Micro-trottoir sans frontière


Casque sur les oreilles, micro à la main, Félix Blume enregistre tout ce qui bouge – mais aussi ce qui ne bouge pas. En ouverture d’exposition, des vidéos le mettent en scène dans sa pratique de preneur de son au cœur d’une variété d’environnements. Dans le sable, les pas d’une tortue. Un bord de rivière au coucher du soleil. Des raquettes dans la neige. D’autres situations se révèlent plus incongrues : immobile au bord d’une départementale pour capter le passage des véhicules, un camion fauche sa perche à pleine vitesse. Parfois, des voix humaines surgissent dans ces milieux sonores. La pièce Ao Pé do Ouvido – « Au pied de l’oreille » – a été réalisée au Brésil, à São Paulo, en collaboration avec des personnes immigrées ou réfugiées. Au mur, une série de haut-parleurs. Il faut y coller l’oreille pour entendre leurs paroles et leurs trajectoires, en créole haïtien, en portugais, en espagnol, en français. D’attrapeur de son, Félix Blume passe à attrapeur de rêves : des rêves déçus, frustrés ou réarrangés pour avoir une chance de devenir réalité.

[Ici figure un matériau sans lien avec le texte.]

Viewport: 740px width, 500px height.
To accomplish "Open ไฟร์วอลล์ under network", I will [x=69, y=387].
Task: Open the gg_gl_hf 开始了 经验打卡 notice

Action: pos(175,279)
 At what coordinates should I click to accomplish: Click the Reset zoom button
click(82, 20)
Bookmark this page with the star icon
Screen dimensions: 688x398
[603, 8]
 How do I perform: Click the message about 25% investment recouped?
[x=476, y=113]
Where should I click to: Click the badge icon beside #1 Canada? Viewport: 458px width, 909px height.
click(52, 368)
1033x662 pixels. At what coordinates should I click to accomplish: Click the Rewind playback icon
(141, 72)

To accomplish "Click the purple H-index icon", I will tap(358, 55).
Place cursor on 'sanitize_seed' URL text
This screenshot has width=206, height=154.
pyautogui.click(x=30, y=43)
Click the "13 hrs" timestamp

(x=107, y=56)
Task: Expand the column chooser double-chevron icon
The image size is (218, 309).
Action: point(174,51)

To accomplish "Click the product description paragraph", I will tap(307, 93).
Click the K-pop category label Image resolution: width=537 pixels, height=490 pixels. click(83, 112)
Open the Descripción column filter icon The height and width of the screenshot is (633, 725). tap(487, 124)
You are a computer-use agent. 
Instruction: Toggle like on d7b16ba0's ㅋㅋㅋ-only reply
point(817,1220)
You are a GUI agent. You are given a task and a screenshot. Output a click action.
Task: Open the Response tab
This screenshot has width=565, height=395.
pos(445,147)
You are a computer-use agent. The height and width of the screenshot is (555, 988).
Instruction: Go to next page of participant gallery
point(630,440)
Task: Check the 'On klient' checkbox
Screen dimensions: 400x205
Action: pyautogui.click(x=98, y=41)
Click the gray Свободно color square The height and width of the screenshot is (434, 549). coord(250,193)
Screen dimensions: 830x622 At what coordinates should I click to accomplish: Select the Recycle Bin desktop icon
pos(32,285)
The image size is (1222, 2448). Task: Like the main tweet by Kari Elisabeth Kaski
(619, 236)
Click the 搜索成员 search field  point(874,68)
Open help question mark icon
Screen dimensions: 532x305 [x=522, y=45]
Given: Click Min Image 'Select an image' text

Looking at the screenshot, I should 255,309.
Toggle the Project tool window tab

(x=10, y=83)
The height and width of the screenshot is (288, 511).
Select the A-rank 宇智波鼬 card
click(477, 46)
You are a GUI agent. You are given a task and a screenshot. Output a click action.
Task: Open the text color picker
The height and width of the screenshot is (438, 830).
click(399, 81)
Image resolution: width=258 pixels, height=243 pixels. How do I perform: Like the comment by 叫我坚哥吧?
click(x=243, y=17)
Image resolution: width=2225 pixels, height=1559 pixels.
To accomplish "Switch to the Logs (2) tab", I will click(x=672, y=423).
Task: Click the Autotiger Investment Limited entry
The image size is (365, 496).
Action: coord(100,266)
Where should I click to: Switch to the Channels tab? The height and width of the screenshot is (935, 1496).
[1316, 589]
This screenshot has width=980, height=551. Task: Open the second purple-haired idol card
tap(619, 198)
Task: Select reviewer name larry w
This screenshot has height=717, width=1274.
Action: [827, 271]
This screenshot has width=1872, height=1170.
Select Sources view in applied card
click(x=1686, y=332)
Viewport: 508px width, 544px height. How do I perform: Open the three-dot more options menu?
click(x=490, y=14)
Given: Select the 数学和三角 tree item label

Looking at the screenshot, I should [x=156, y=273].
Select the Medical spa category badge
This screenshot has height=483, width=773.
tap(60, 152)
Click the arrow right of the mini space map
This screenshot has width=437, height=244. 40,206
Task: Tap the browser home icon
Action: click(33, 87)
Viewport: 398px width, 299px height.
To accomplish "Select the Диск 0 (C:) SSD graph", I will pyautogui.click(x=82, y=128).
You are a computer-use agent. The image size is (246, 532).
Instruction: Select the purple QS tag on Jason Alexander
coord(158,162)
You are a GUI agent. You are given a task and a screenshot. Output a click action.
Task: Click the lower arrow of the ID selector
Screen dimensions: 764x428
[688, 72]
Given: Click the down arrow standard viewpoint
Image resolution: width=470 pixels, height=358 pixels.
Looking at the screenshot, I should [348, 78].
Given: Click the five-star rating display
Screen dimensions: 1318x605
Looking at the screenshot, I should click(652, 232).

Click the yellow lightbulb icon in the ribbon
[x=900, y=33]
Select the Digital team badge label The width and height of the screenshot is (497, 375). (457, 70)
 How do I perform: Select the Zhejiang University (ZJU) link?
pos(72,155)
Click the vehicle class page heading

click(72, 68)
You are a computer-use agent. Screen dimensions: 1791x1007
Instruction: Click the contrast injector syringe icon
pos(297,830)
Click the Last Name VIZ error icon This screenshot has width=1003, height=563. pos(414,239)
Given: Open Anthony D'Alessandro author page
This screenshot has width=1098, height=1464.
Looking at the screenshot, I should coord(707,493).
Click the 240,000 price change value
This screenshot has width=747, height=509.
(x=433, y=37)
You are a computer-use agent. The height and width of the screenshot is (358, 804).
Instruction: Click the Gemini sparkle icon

Vues de l’exposition Au-delà du son, Félix Blume, 2025, centre d’art Le Lait, Albi © Phœbé Meyer 



Toucher le son


Si la matière principale de son œuvre est sonore, Félix Blume soigne aussi la mise en scène de ses installations. Plus loin dans l’exposition, des carrés de fer tranchent avec le blanc des murs. En les effleurant, ceux-ci vibrent et reproduisent la fréquence d’un animal, d’un véhicule ou d’un élément naturel. Une Harley Davidson, le ressac marin, des aboiements, le vent : ces sons ont été sélectionnés par douze enfants déficients auditifs d’Albi, avec lesquels l’artiste a travaillé en résidence. Dans des sociétés qui priorisent les stimuli visuels, ce dispositif intitulé Du bout des doigts invite à développer une capacité d’attention plus fine et des modes de perception autres.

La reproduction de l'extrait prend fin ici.